Get web page data and work with results

Hi all,

What would be the best way to go about doing the following:

Every day at a certain time I want to capture the source data of a given web page. I want to do some work on the source data using Applescript and Tex-Edit Plus 4.9.7.

I prefer not to use iCal, since I don’t use that program and I’d rather not get it going just for this one thing. I would prefer to use Firefox to get the source data, but using iCab, OmniWeb, or Safari is perfectly fine. If there are other options available, no problem (as long as I don’t need to go installing extra software).

The source data is just text on a page. The only HTML tags used are , , , and

 (and their closing tags as well).  There is no fancy formatting or non- English characters in the data.

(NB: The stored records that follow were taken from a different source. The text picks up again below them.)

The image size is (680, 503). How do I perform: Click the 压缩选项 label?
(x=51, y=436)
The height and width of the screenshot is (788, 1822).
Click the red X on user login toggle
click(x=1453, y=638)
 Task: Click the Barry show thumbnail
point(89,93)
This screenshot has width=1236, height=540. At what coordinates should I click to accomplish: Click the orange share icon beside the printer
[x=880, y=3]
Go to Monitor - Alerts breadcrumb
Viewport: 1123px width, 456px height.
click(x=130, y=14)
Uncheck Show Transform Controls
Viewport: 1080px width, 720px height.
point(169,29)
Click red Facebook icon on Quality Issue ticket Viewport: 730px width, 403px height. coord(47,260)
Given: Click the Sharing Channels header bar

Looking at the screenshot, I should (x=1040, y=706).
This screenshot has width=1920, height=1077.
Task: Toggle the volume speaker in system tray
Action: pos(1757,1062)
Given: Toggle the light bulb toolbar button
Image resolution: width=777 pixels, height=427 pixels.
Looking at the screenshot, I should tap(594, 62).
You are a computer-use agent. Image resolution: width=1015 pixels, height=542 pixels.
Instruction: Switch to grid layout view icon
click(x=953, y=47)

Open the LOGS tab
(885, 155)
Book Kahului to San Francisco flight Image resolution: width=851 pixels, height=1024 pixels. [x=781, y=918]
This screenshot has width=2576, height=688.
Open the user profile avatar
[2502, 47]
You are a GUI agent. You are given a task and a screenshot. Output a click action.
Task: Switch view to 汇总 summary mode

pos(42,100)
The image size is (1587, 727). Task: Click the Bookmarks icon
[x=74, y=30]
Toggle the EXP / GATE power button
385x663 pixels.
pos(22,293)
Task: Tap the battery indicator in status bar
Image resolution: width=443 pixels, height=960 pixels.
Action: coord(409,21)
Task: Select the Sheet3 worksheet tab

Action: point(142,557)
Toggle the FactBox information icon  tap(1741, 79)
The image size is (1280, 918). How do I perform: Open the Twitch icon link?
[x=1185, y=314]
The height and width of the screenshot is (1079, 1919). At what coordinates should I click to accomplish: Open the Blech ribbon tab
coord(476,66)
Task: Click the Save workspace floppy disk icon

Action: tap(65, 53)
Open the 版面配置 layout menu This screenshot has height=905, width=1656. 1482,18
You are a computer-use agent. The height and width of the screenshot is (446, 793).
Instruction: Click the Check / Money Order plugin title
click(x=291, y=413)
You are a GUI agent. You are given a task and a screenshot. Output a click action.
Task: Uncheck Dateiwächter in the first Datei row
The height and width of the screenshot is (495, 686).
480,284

I can handle writing the script to work with the data, but I don’t know how to capture it in the first place. Ideally, I will be able to save the source data and call a second script to work on it (which would be done in Tex-Edit Plus).

Thanks for any help!

Model: PowerBook PowerPC G4
AppleScript: 1.9.3
Browser: Firefox 2.0.0.7
Operating System: Mac OS X (10.3.9)

Hi,

it depends on the structure of the source data,
but the most elegant way to get the data is using the shell command curl.
It doesn’t require any browser and looks like

set sourcetext to do shell script "curl http://www.mypage.com"

Perfect! That gets me exactly what I want. It includes the HTML tags as well, but removing them is very easy now that I have the source data.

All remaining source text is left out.